Supplied information below:

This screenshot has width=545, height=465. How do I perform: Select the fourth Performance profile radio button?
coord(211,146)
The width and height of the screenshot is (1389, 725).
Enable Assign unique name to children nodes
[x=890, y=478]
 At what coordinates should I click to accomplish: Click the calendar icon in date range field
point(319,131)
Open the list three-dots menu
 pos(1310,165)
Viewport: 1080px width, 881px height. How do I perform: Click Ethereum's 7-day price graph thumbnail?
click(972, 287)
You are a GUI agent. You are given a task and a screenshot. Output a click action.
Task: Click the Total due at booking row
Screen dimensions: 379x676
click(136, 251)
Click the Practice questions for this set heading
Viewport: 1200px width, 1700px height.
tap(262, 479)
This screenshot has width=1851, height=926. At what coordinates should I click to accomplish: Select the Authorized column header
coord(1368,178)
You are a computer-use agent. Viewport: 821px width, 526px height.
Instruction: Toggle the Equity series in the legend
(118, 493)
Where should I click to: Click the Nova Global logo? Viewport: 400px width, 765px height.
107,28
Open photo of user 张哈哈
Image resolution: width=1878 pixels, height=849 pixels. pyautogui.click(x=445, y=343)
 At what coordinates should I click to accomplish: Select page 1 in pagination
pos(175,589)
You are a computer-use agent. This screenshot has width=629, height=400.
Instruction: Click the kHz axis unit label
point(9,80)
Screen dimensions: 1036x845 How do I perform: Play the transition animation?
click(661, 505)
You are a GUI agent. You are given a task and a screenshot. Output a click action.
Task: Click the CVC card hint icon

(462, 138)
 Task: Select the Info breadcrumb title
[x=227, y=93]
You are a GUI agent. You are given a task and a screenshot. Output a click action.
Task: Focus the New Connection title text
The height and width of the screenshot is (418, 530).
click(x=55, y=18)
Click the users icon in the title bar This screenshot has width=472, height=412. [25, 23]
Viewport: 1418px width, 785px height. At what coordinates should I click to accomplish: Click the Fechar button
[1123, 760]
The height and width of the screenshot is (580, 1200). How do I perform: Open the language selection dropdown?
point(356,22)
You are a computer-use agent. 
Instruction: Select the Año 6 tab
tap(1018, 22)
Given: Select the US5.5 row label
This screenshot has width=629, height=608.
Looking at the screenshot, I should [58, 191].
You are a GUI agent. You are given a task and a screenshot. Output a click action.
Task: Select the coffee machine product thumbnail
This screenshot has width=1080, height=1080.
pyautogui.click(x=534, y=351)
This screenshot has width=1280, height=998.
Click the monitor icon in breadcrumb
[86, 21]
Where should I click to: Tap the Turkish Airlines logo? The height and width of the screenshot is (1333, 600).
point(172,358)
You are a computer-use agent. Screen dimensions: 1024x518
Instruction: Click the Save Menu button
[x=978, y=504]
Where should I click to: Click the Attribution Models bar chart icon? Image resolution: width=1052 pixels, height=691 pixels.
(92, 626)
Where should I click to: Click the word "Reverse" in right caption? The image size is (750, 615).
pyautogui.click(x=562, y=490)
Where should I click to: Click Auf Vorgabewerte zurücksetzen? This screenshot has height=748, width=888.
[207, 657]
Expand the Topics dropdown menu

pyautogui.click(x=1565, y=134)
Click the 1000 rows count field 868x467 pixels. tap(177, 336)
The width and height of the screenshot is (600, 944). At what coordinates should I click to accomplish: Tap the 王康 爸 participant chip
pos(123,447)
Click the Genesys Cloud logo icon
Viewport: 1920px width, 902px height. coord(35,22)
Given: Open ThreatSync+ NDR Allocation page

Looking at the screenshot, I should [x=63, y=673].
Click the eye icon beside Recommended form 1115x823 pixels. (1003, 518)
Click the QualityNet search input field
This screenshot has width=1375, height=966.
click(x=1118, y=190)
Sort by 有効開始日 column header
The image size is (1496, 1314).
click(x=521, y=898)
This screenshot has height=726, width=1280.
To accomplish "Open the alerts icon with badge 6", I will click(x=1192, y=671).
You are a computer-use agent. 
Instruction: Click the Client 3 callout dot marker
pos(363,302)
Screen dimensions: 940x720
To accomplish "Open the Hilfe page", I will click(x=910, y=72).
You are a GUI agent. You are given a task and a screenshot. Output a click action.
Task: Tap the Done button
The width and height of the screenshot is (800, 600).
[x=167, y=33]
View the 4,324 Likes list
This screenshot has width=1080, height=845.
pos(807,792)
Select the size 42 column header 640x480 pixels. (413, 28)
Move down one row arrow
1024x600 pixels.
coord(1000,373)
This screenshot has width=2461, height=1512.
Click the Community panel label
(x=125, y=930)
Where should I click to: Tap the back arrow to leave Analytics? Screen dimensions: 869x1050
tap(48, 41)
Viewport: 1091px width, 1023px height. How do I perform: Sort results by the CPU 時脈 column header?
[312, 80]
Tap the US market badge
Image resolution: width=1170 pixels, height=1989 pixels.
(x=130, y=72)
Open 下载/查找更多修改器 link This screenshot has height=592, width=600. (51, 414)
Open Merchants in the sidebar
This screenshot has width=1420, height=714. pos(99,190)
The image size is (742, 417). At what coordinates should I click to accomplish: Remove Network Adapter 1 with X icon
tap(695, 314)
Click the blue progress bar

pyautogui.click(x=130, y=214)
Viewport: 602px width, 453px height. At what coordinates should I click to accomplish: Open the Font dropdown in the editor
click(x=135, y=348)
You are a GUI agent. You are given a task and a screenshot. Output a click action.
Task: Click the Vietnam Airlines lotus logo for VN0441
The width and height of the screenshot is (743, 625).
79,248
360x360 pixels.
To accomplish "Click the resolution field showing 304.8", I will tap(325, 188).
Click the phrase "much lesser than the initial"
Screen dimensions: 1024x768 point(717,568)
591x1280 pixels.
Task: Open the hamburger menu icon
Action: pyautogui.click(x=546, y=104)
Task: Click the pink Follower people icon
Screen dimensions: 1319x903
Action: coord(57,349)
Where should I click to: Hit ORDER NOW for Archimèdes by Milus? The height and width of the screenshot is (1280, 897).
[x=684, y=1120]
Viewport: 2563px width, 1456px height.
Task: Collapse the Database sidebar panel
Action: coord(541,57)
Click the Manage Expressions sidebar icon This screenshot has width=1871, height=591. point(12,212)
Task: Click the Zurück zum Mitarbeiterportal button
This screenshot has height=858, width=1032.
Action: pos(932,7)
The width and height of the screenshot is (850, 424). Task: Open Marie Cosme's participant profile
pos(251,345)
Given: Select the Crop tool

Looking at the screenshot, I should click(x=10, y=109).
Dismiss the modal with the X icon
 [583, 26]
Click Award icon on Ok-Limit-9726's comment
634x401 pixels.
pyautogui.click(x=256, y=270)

End of Supplied information.

Problem to work on
From the lines above, copy those that contain the word "will".

Exercise output
To accomplish "Open the alerts icon with badge 6", I will click(x=1192, y=671).
To accomplish "Open the Hilfe page", I will click(x=910, y=72).
To accomplish "Click the resolution field showing 304.8", I will tap(325, 188).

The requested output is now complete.